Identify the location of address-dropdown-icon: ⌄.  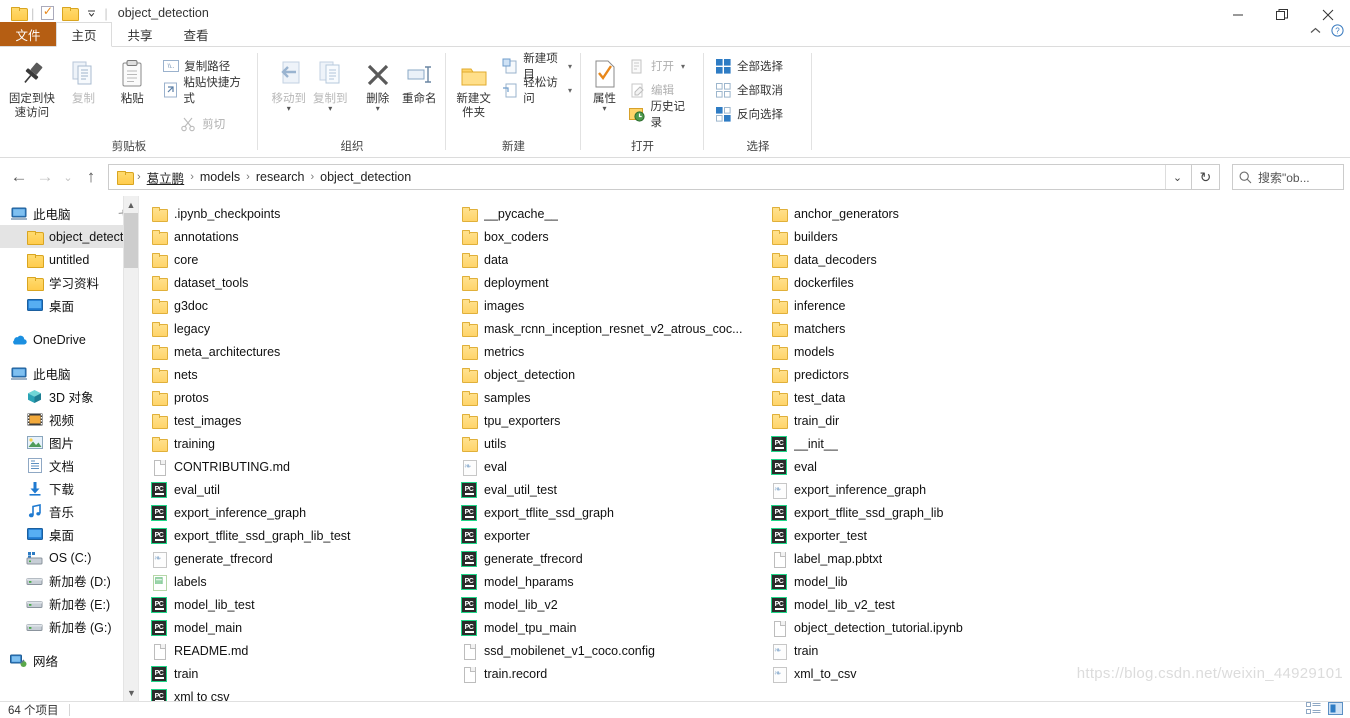
(1177, 177).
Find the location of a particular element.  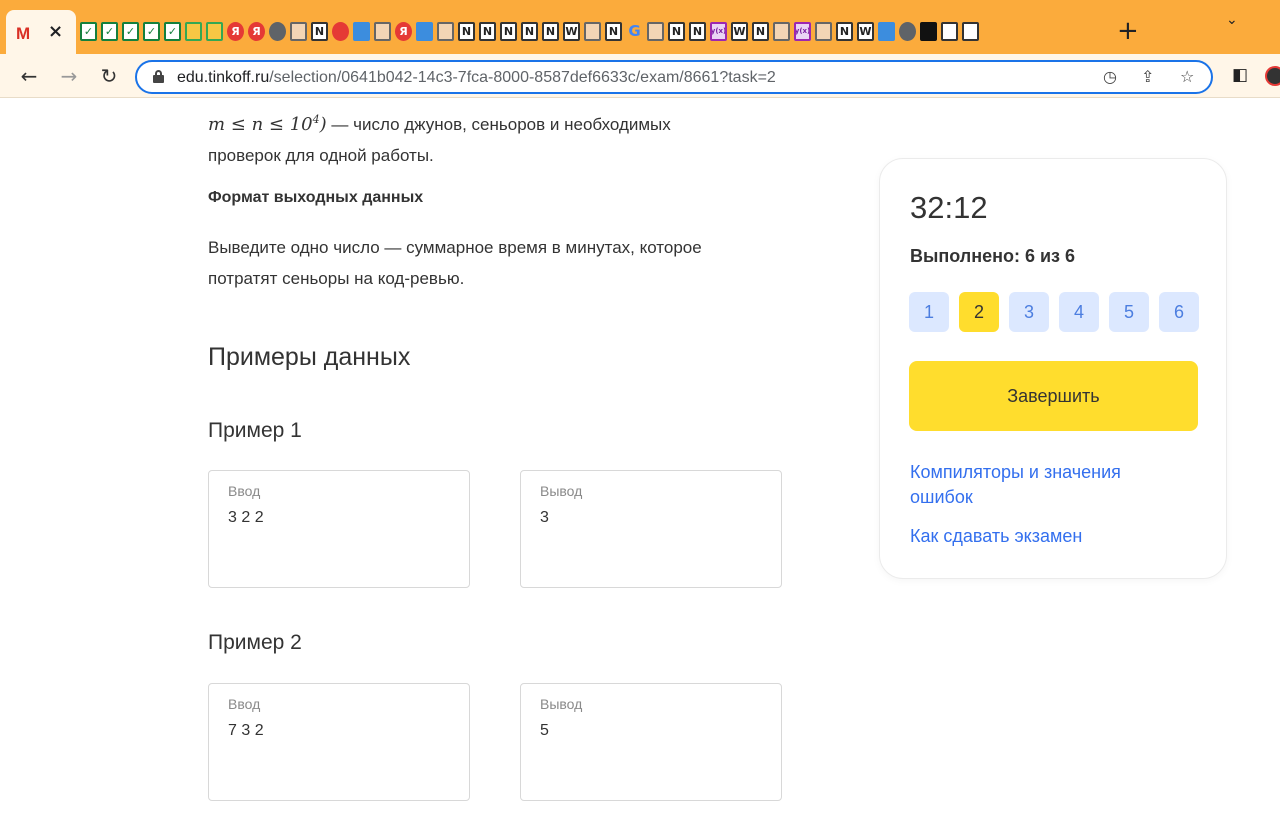

how-to-pass-link: Как сдавать экзамен is located at coordinates (1040, 536).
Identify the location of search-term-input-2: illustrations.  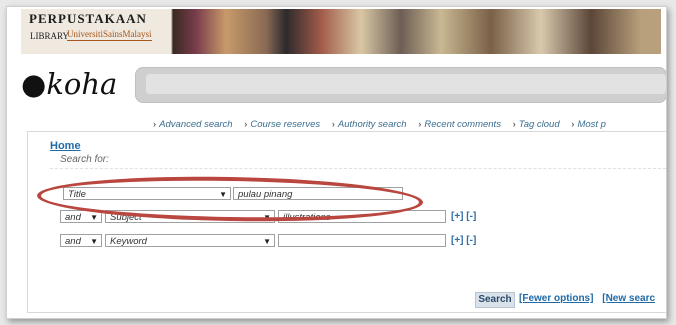
(362, 216).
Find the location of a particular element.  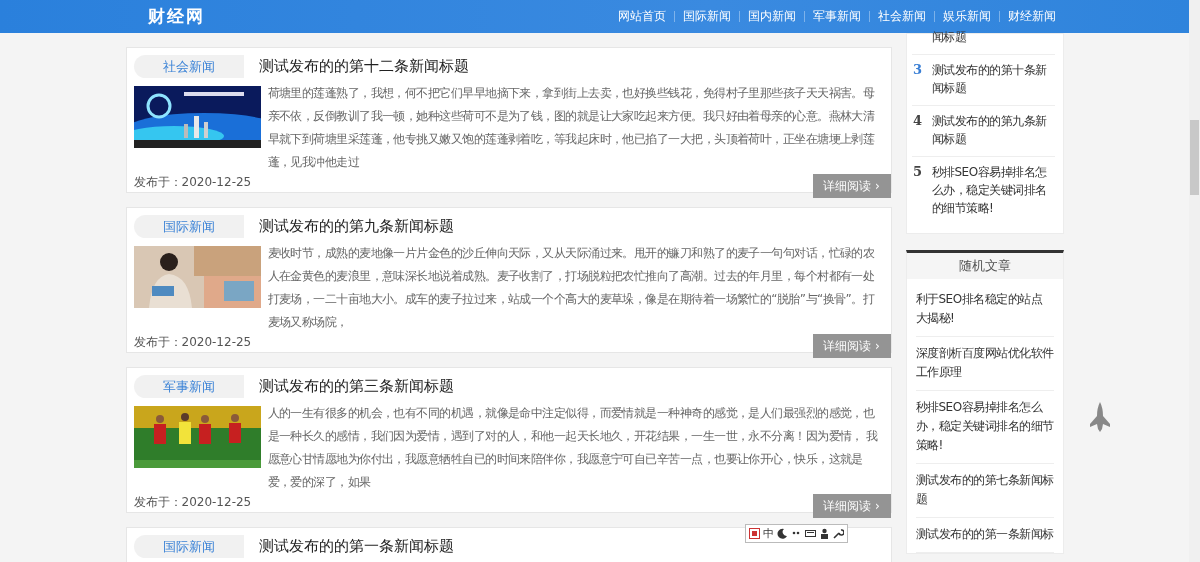

input-mode: 中 is located at coordinates (768, 534).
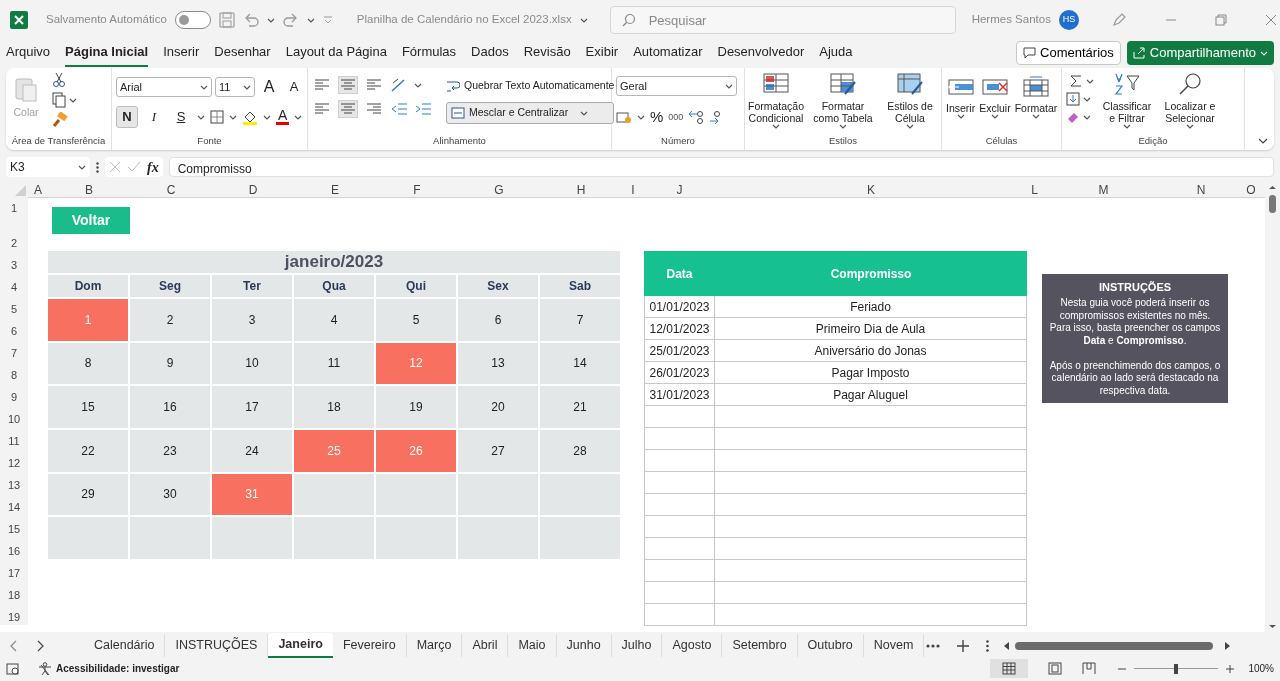  What do you see at coordinates (416, 364) in the screenshot?
I see `calendar-day: 12` at bounding box center [416, 364].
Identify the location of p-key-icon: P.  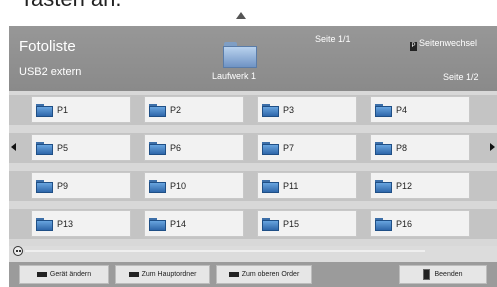
(414, 46).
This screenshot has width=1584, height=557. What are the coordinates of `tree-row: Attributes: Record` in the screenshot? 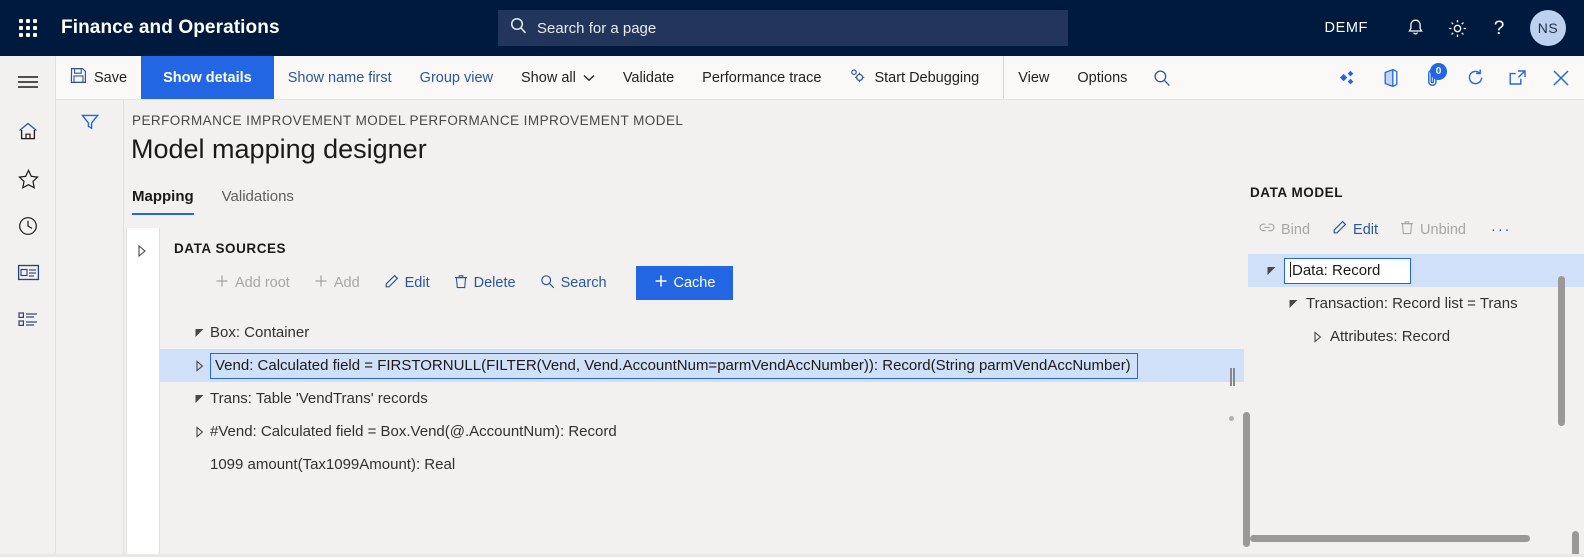 It's located at (1416, 336).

### What to produce
Please rewrite the records from the first line through the line that contains "how-to-pass-link: Как сдавать", inclusive, replacing "location" with "position" and changing nothing else. Leave out the pictures.

### Expected answer
Identify the position of address-dropdown-icon: ⌄.  
(1177, 177).
Find the position of a particular element.  

how-to-pass-link: Как сдавать экзамен is located at coordinates (1040, 536).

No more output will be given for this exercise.